The package sgfutils
contains a few command line utilities that help working with
SGF files that describe go (igo, weiqi, baduk) games.
This page is about sgfinfo, sgfdb and sgfdbinfo.
% sgfinfo [options] [--] [file(s)]
Given a list of SGF files, select those that satisfy some conditions,
and print information about them.
For me, sgfinfo scans 120000 games in less than 3 sec.
(And sgfdbinfo scans a database with 600000 games in 0.6 sec.)
Typically, if -FOO is an option that asks for a certain value
to be printed, then -FOO=val is an option that selects games
where the value is as specified, and -FOO:part selects the games
where that value contains the specified part.

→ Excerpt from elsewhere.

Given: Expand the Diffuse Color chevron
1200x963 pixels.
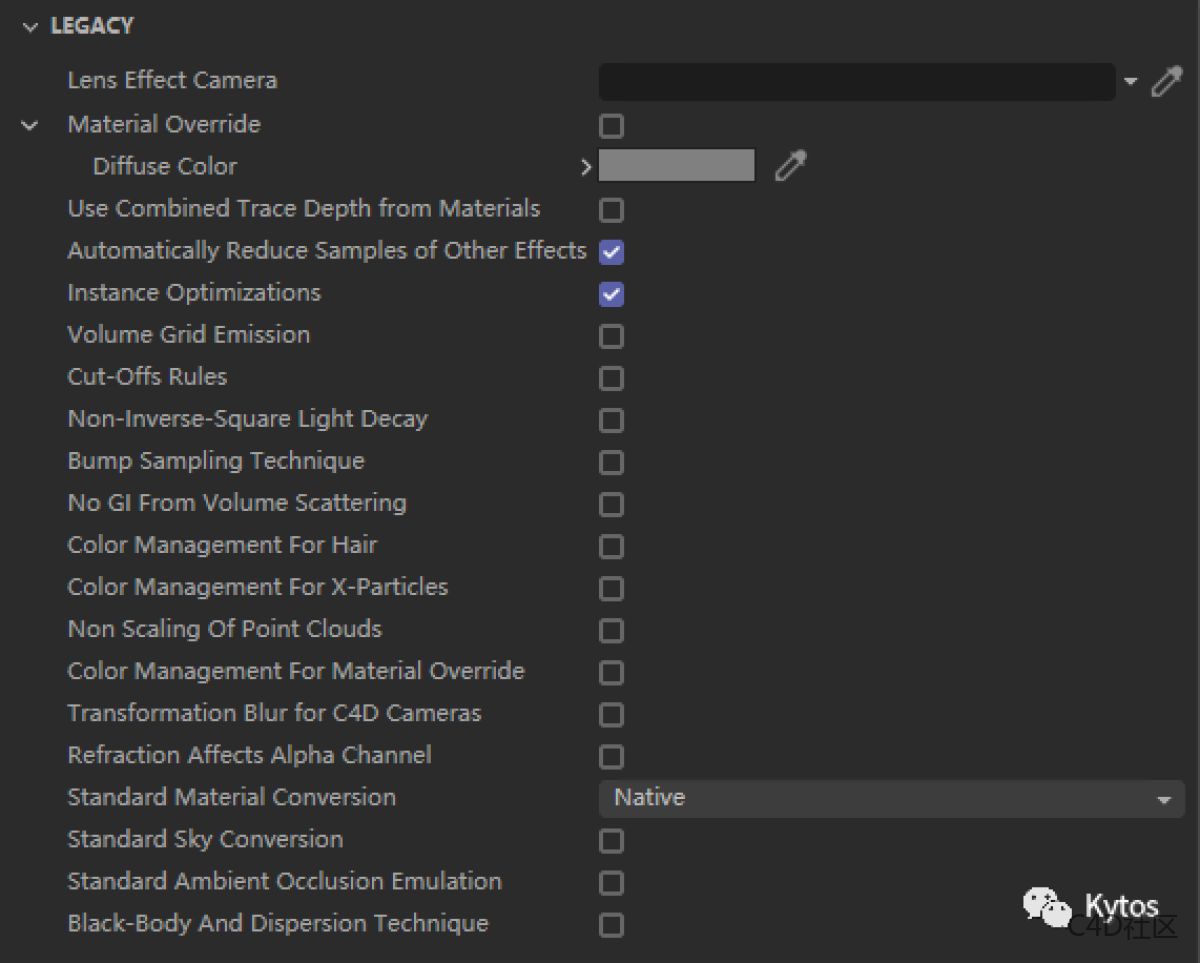Looking at the screenshot, I should 586,167.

E.g., -propDT asks to print the DT field
of the game record, -propDT=1846-09-11 asks for the games
with DT field equal to "1846-09-11", and -propDT:1846
selects those where the DT field contains the substring "1846", while
-propDT: asks for the games where a DT field is present.
Negation is specified using !
(that may need to be escaped for the shell).
The selections -FOO!, -FOO!=val and -FOO!:part
select the games where the value of FOO is unspecified,
or is not equal to val, or doesn't contain part,
E.g., -propKM! asks for the game records where no KM
field is present.
Several selection flags can be combined, and then specify a logical AND
of the conditions.
As input, sgfinfo takes a list of files (or, when no files
are specified, stdin). Optionally, all files in a directory
tree can be searched.
- Do a recursive search. When an input argument is a directory,
it is searched recursively for files with a selected extension,
by default .sgf.
- Specify the desired extension for a recursive search.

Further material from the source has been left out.